Verfehlungen benennen

Was tun, wenn Anspruch (christliche Nächstenliebe) und Wirklichkeit (Ausgrenzung) nicht zusammengepasst haben? Man muss sich dieser Geschichte stellen, Verfehlungen benennen und alles tun, um sie zu vermeiden. Diesen Weg beschreiten die Kirchen nun, mal mehr, mal weniger intensiv - aber endlich, immerhin.

Welchen Sinn soll es da haben, die Melchior-Figur aus der Kirche zu verbannen? Wäre es nicht besser, die Krippe so zu lassen und sie genauer zu beschreiben, mit einer Erläuterung, dass sich in dem Kunstwerk auch das damalige Menschenbild widerspiegelt?

Ausblenden und Verdrängen ist das eigentlich Gefährliche

Im Zuge der "Black Live Matters"-Bewegung häuften sich Denkmalstürze und Unbenennungen.
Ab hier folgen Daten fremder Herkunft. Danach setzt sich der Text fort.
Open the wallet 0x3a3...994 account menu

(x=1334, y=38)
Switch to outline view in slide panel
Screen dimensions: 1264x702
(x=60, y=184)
Auch da stellt sich die Frage: Zu welchem Zweck? Geschichte wird nicht ungeschehen gemacht dadurch, dass man sie ausblendet oder verdrängt.

In Berlin wurde nun beschlossen, die Mohrenstraße mitten im Zentrum umzubenennen. Zunächst war geplant, sie "Glinka-Straße" zu nennen - bis entdeckt wurde, dass dieser russische Komponist ein handfester Nationalist und Antisemit war. Nun soll die Straße nach Anton Wilhelm Amo benannt werden, dem ersten in Deutschland tätigen Rechtsgelehrten und Philosophen afrikanischer Herkunft, der um 1700 in Ghana geboren wurde.

Was "Mohr" einst bedeutete

Ein Kompromiss, der tragfähig scheint, aber nicht berücksichtigt, dass "Mohr" lange keineswegs abwertend war, sondern an Mauren erinnert, die pharmazeutisches Wissen nach Europa brachten - deswegen gibt es so viele Mohren-Apotheken. Auch ein Stück Geschichte, das nicht leichtfertig gelöscht werden sollte.